Stored data:

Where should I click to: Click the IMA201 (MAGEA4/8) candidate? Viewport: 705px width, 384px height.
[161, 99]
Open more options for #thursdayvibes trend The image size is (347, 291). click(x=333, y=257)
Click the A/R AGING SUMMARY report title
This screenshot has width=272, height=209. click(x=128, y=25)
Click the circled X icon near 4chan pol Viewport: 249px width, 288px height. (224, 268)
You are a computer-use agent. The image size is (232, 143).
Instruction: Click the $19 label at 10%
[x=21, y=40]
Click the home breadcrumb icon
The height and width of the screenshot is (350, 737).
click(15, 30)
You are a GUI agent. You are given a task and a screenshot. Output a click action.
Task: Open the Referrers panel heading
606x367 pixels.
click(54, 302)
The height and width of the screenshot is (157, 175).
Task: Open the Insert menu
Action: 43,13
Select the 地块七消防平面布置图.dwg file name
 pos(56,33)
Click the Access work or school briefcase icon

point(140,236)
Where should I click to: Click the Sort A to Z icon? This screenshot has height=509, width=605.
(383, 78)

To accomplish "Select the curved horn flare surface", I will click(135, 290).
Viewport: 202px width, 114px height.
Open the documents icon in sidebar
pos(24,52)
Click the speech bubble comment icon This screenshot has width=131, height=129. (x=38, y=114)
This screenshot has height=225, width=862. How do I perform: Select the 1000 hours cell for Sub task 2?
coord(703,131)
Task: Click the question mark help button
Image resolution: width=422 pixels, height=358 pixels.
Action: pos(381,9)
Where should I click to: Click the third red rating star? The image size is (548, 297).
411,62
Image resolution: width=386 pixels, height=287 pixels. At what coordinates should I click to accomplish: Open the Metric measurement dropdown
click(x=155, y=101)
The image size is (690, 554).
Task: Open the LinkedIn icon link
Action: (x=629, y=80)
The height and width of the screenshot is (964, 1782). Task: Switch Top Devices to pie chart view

**Work request**.
Only lines containing the word "agent" should appear in the answer, and every such line from the records above must be there.

**Output of the exercise**.
You are a computer-use agent. The image size is (232, 143).
You are a GUI agent. You are given a task and a screenshot. Output a click action.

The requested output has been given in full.